The foregoing embodiments are merely illustrative of the principles and utilities of the present invention and are not intended to limit the invention. Any person skilled in the art can modify or change the above-mentioned embodiments without departing from the spirit and scope of the present invention. Accordingly, it is intended that all equivalent modifications or changes which can be made by those skilled in the art without departing from the spirit and technical spirit of the present invention be covered by the claims of the present invention.

Claims

1. A single-view three-dimensional human skeleton key point detection method is characterized by comprising the following steps:

2. The method for detecting single-view three-dimensional human skeleton key points according to claim 1, wherein the step of extracting spatial features of the first skeleton key points to obtain spatial semantic features comprises the steps of:

mining a weight matrix of the global space diagram through a multi-head attention mechanism, and obtaining multi-dimensional characteristics of a plurality of receptive fields in the global space diagram by utilizing a cavity convolution network;

combining the weight matrix, the multidimensional characteristics and the first matrix to construct a multi-head attention global space diagram;

3. The method for detecting single-view three-dimensional human skeleton key points according to claim 1, wherein performing spatial feature extraction on the first skeleton key points to obtain spatial semantic features comprises:

4. The method for detecting single-view three-dimensional human skeleton key points according to claim 1, wherein the extracting of the time sequence features of the first skeleton key points and the second skeleton key points to obtain the time sequence features comprises:

5. The single-view three-dimensional human skeleton key point detection method according to claim 1, wherein the step of fusing a supervision feature with the spatial semantic feature and the time sequence feature to obtain three-dimensional human skeleton key point feature information comprises the steps of:

6. The single-view three-dimensional human bone key point detection method according to claim 1, wherein before acquiring the single-view human image sequence, the method comprises the steps of:

7. The method for detecting single-view three-dimensional human bone key points according to claim 1, wherein the step of respectively obtaining a first bone key point of the target image and a second bone key point of the related image comprises:

and respectively detecting the target objects in the target image and the related image by using a two-dimensional skeleton key point detector to obtain a first skeleton key point of the target image and a second skeleton key point of the related image.
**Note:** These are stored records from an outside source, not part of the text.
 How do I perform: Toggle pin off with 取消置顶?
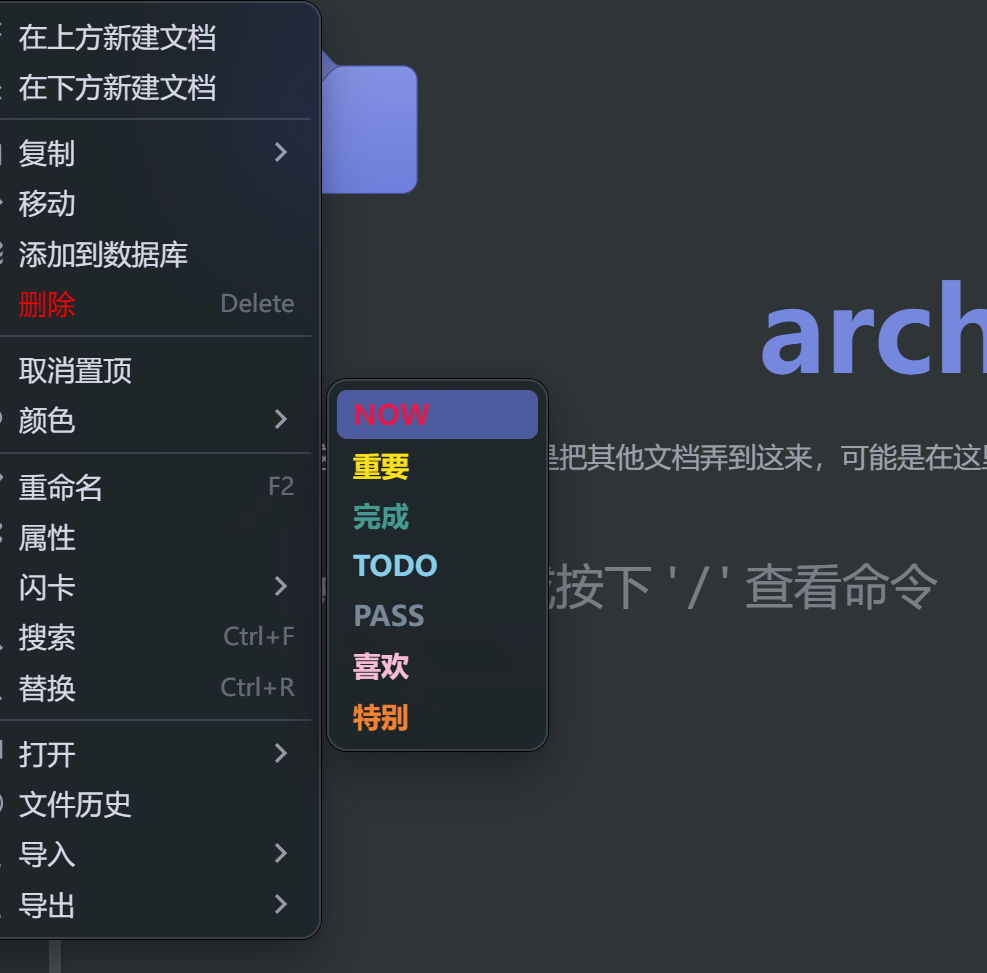76,371
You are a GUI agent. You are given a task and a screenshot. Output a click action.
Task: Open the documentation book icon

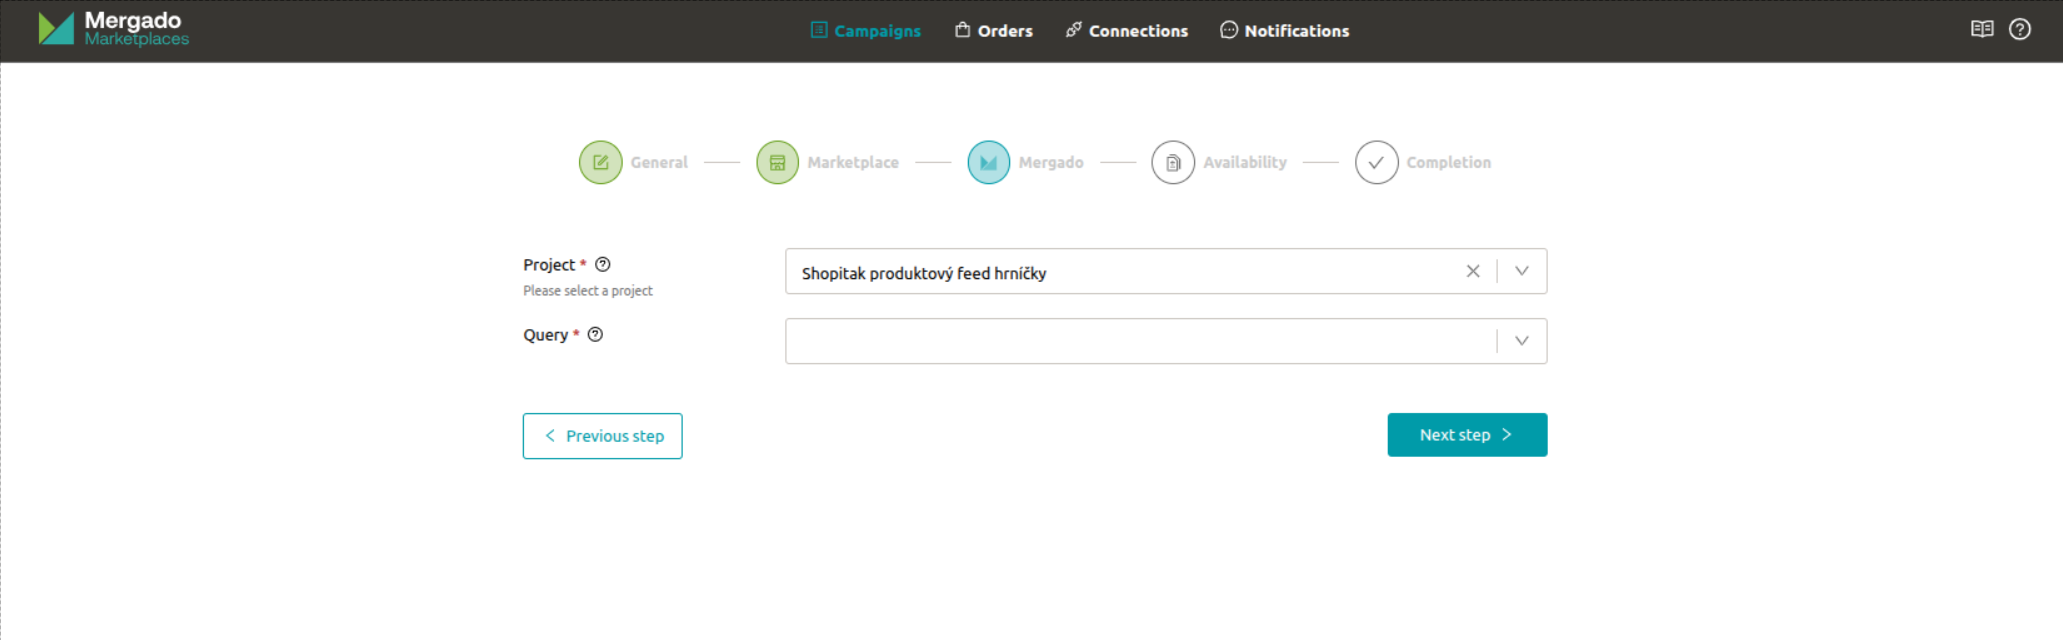click(1981, 29)
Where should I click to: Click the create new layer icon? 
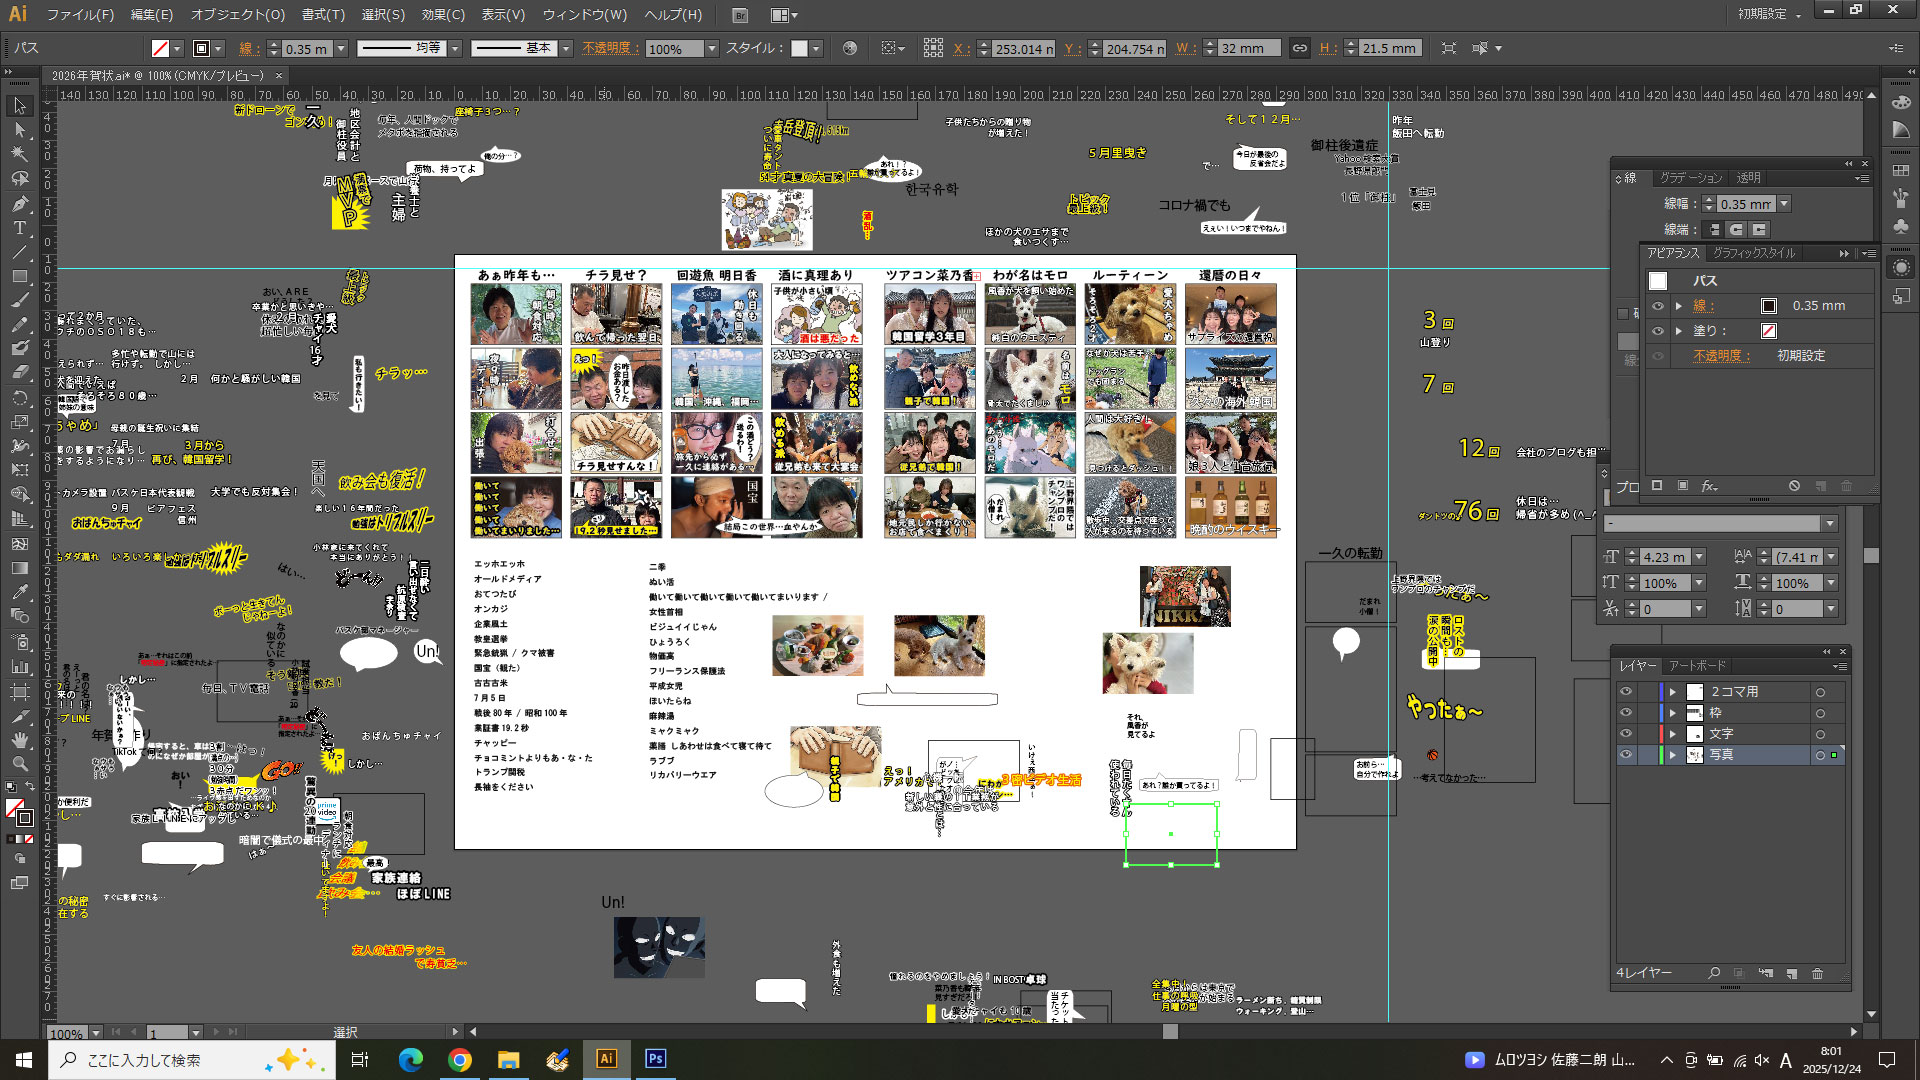(1791, 973)
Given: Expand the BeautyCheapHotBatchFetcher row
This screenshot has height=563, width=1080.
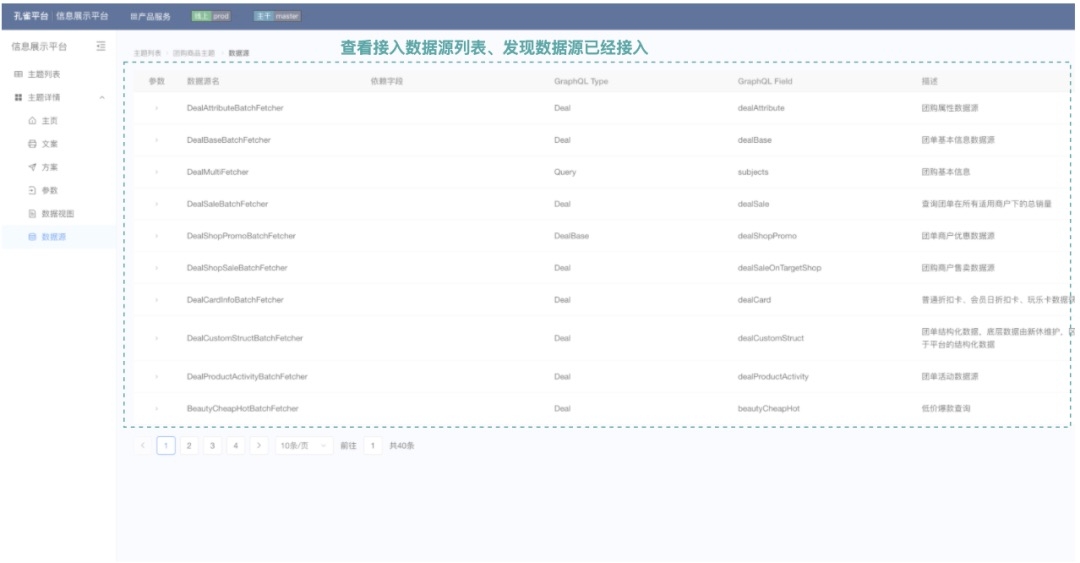Looking at the screenshot, I should tap(156, 409).
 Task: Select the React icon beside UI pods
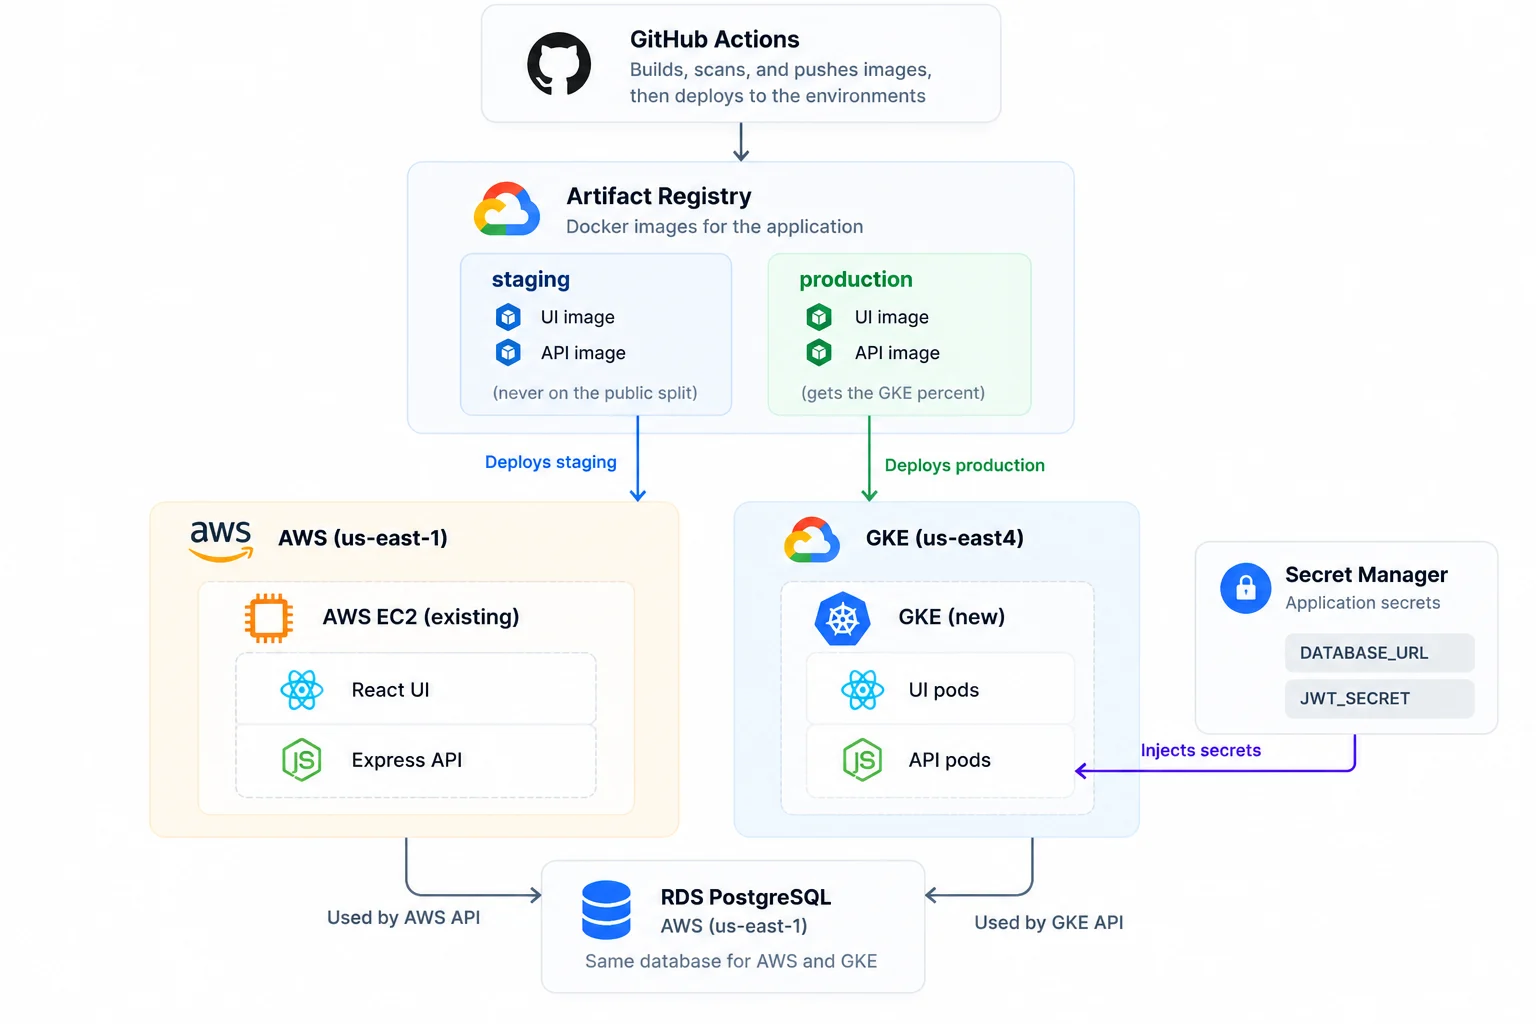point(862,690)
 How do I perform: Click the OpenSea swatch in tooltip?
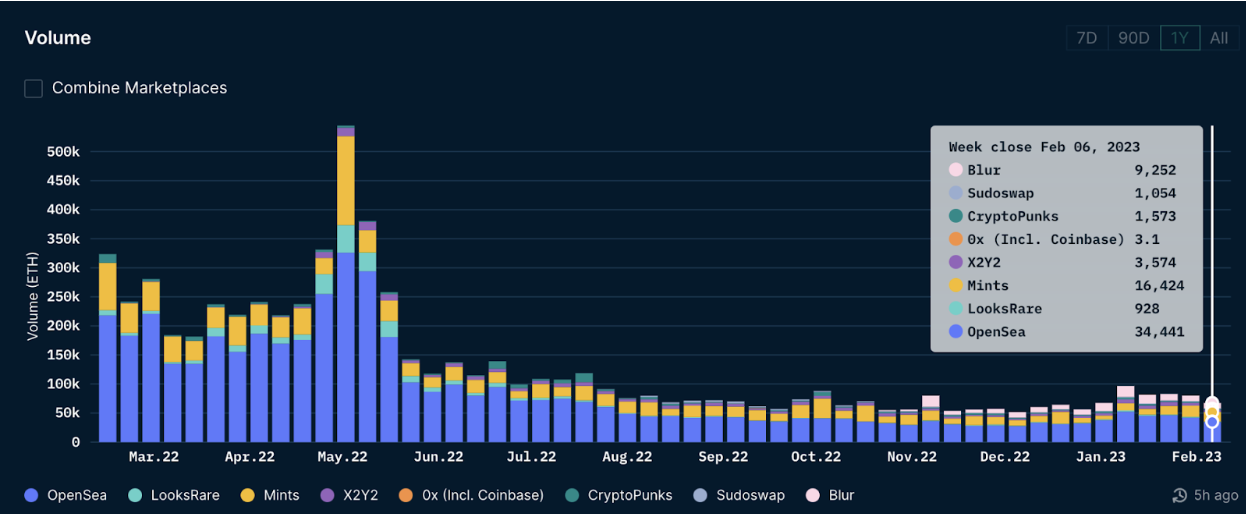(x=956, y=332)
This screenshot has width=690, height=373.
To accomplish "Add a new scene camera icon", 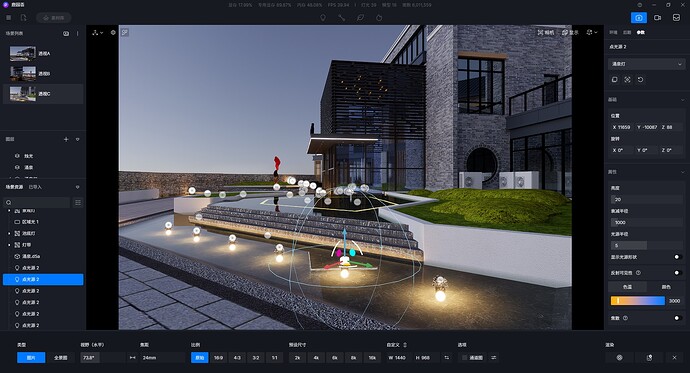I will pyautogui.click(x=66, y=33).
8. A single-view three-dimensional human bone key point detection device is characterized by comprising:

the system comprises an image acquisition module, a display module and a display module, wherein the image acquisition module is used for acquiring a single-view human body image sequence, and the single-view human body image sequence comprises a plurality of frames of images of the same target object in different postures in a preset time period, one frame of image is used as a target image, and the rest of images are used as related images of the target image;

9. A computer apparatus comprising a memory, a processor, and a computer program stored in the memory and executable on the processor, characterized in that: the processor, when executing the computer program, implements the steps of the single-view three-dimensional human bone keypoint detection method according to any one of claims 1 to 7.

10. A computer-readable storage medium storing a computer program, characterized in that: the computer program when being executed by a processor realizes the steps of the single-view three-dimensional human bone key point detection method according to any one of claims 1 to 7.